By the end of 1990s, Want led PARC’s electronic tag project, “Bridging Physical and Digital worlds”, based on passive RFID. It was the first comprehensive published vision that electronic tags (inexpensive, and battery-free), could link the then new mobile platforms with a location, and related digital web content/control; another example of context-aware computing

Want continued to make pioneering contributions to mobile computing over the following two decades. At Intel Research, he led the Personal Server project (2001), a platform later integrated into an early smartphone, which enabled users to present their personal digital content and media onto nearby displays. This led to his vision of Dynamic Composable Computing (2005), in which a mobile user is able to rapidly assemble a logical computer on-the-fly through wireless-connected components. Today, the Personal Server concept is embodied in Apple’s Airplay and Google Cast media services, and as a result the original paper was given the 10-year impact-award at ACM Ubicomp ’12

At Google, Want was one of the leads for the Eddystone Bluetooth-Low-Energy (BLE) beacon project, with similar context-aware goals to RFID, but enhanced by ubiquitous readers in the form of smartphones, which can detect BLE advertisement IDs at much greater range, and now supported commercially by many vendors.

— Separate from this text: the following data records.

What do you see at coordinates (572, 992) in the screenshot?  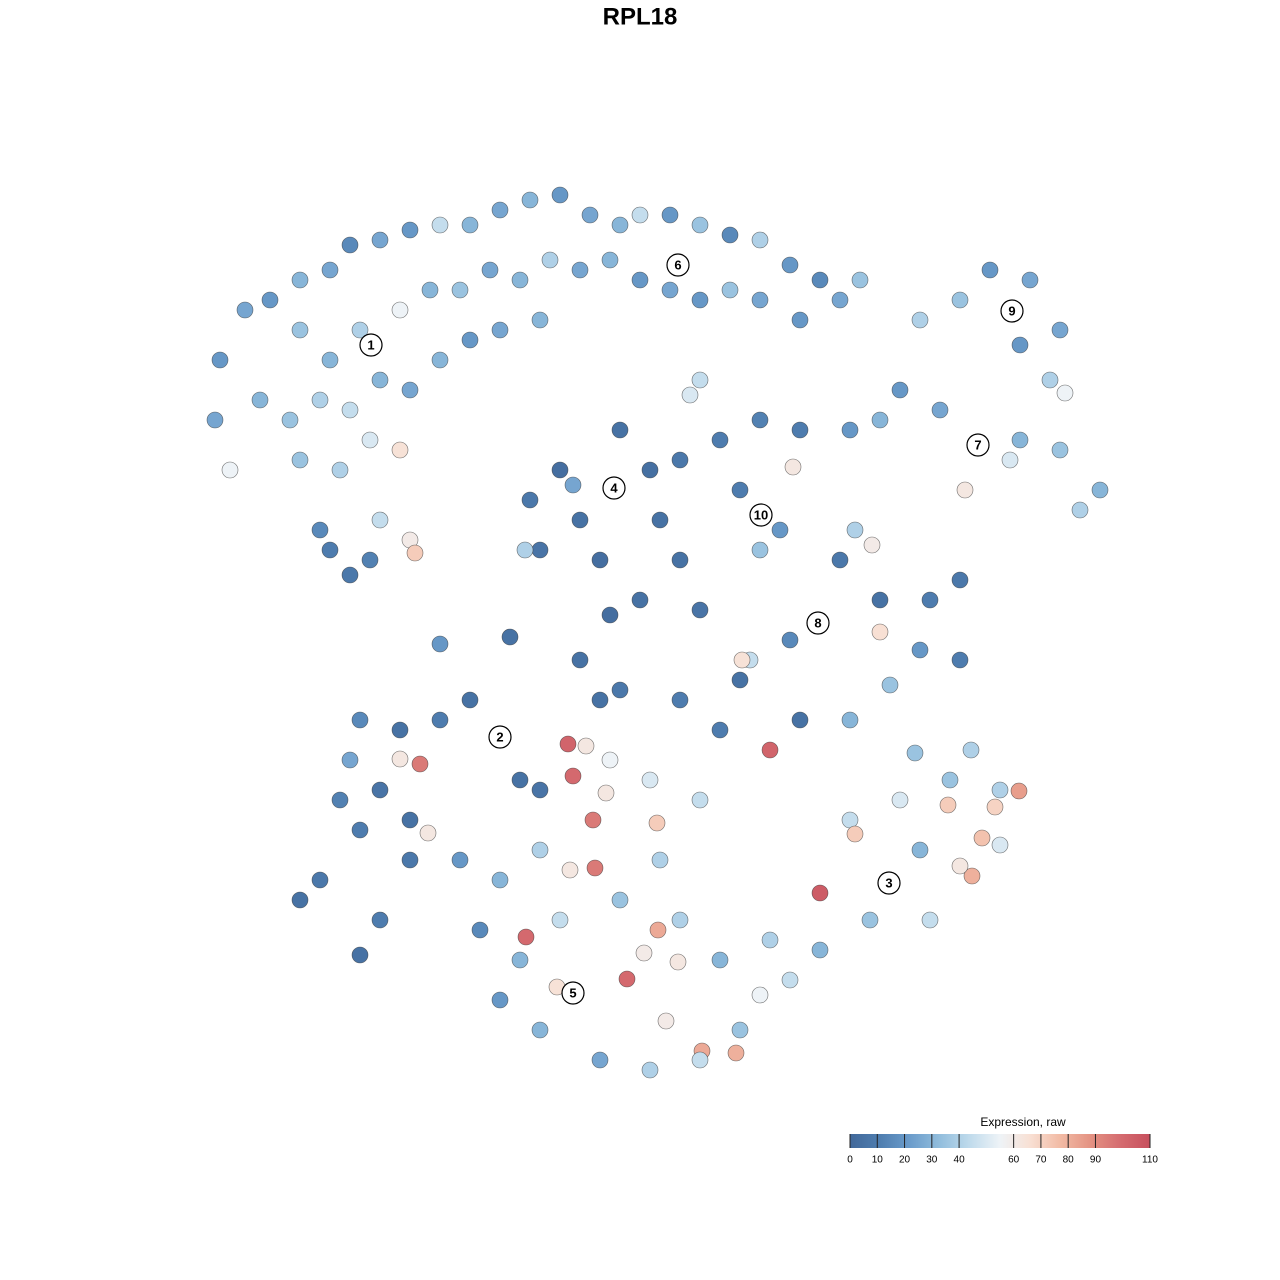 I see `cluster-label: 5` at bounding box center [572, 992].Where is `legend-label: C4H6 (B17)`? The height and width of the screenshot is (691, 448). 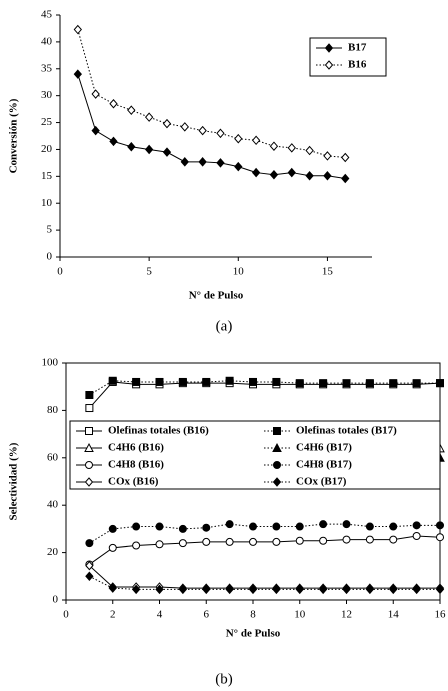
legend-label: C4H6 (B17) is located at coordinates (324, 448).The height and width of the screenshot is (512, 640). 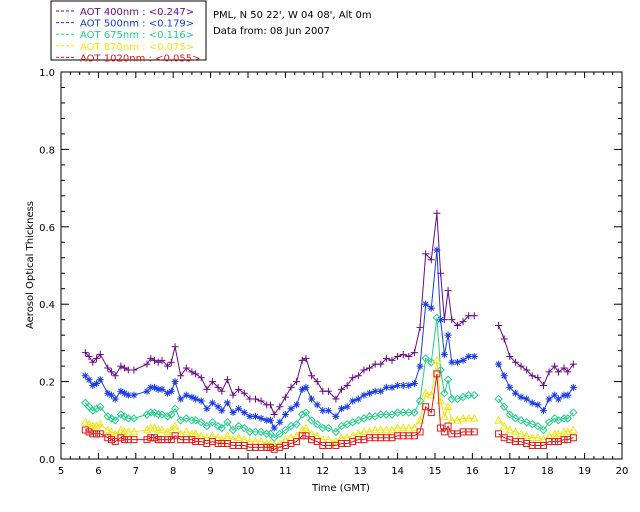 I want to click on x-tick-label: 8, so click(x=173, y=472).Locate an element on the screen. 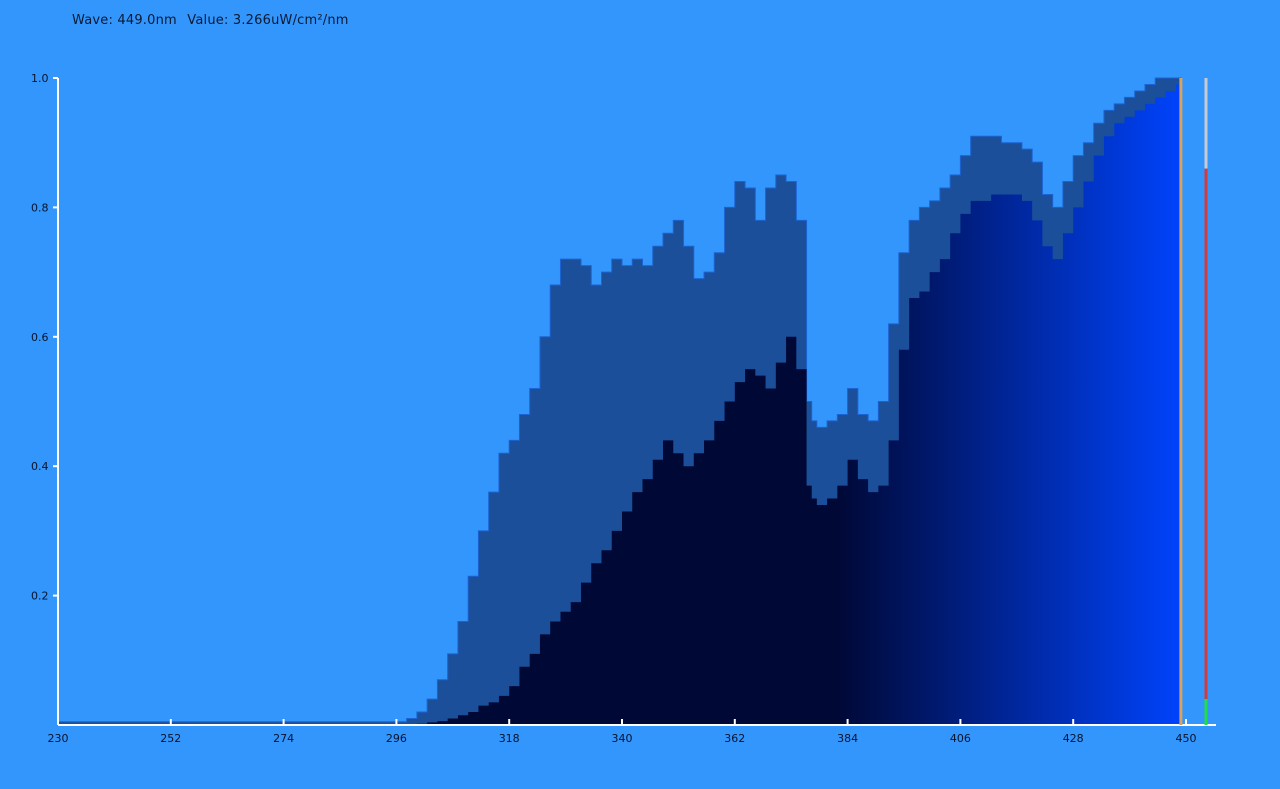 The width and height of the screenshot is (1280, 789). y-tick-label: 0.4 is located at coordinates (40, 466). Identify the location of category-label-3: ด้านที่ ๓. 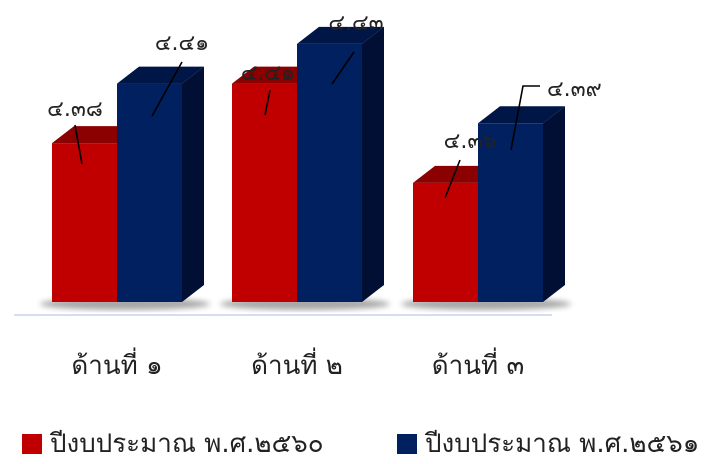
(478, 364).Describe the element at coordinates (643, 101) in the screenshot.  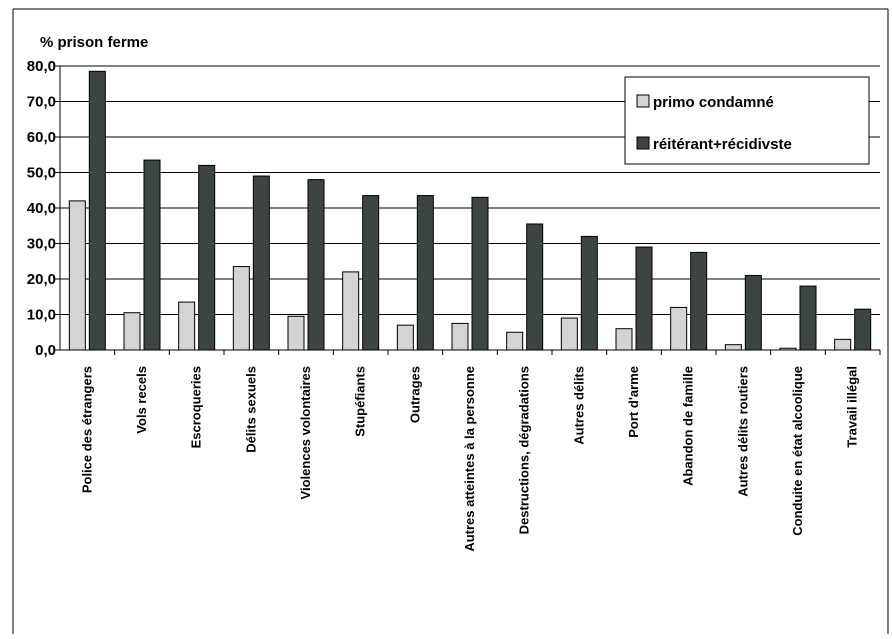
I see `legend-swatch-primo` at that location. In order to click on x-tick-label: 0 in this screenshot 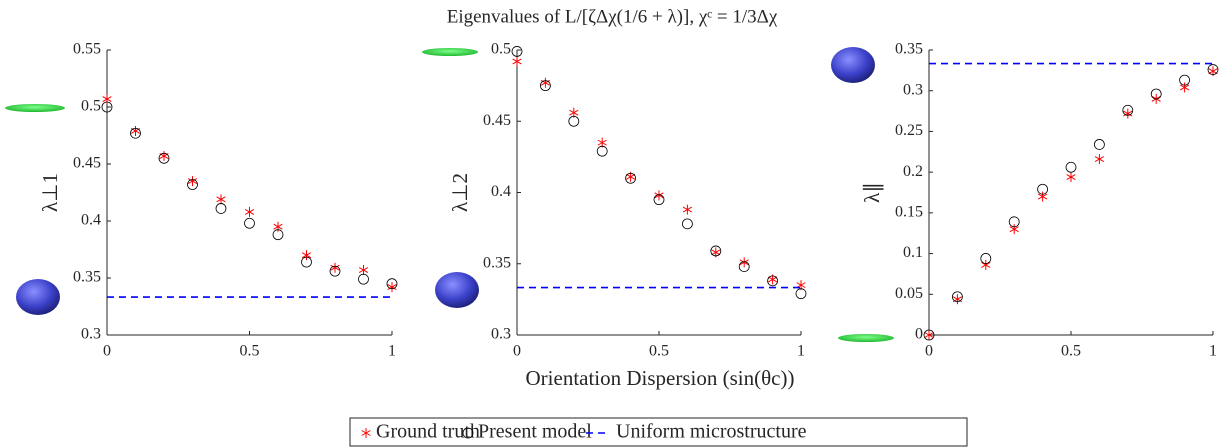, I will do `click(107, 352)`.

== Professional service ==
Want served as chair of ACM SIGMOBILE from 2009 to 2012. He has also served as program chair for conferences including ACM MobiSys, ACM HotMobile, IEEE PerDis and IEEE ISWC. From 2006 to 2009, he served as editor-in-chief of IEEE Pervasive Computing and has contributed to the editorial board of IEEE Computer.

In 2019 he became the technical editor for the IEEE 802.11az Wi-Fi standard, working on the Next-Generation Positioning standard, and later IEEE 802.11bk (320MHz Positioning), and leading the integration of 802.11mc and the next generation technologies into Android P+ to enable enhanced context-aware operation for more than 3.3 billion devices. The initial technology and API was presented publicly at Google IO ’18, and is expected to lead to ubiquitous (1-2m) indoor location accuracy as the world upgrades its Wi-Fi infrastructure to the latest standards.

== Awards ==
Want was named a Fellow of the ACM in 2005 and an IEEE Fellow in the same year. In 2003, he received the Lillian Gilbreth Lectureship from the National Academy of Engineering for his work on the Intel Personal Server. In 2019, he received the ACM SIGMOBILE Outstanding Contributions Award for his contributions to context-aware mobile computing.